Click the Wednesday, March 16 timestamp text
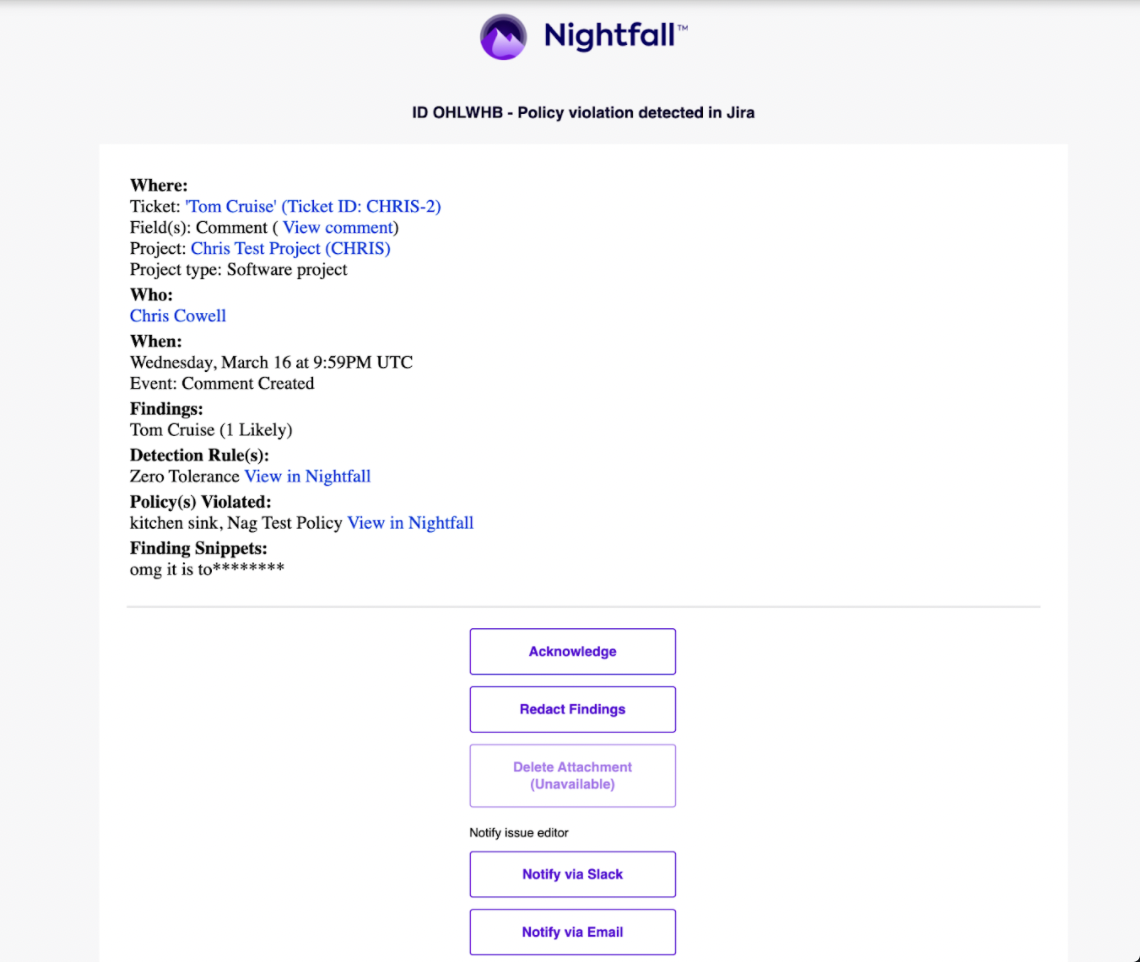Viewport: 1140px width, 962px height. [271, 363]
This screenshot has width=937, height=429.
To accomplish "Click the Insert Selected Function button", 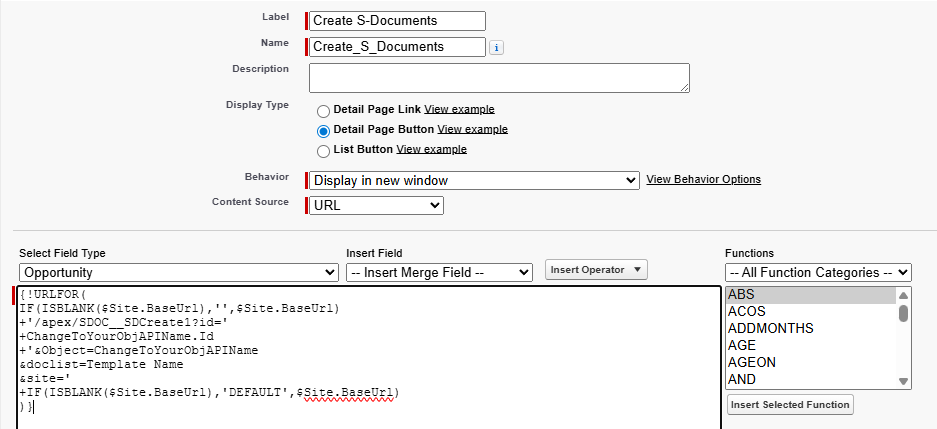I will click(790, 405).
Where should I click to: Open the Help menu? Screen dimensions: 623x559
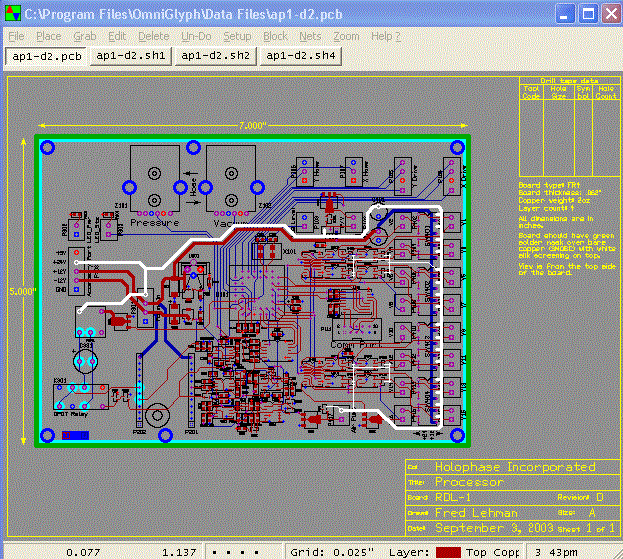click(385, 36)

......

## Work required
A word-for-word copy of the lines from the one with "Where should I" through the last line of the data above is required, with both end lines included and no pictures.

## Output
Where should I click to: Open the Help menu? Screen dimensions: 623x559
click(385, 36)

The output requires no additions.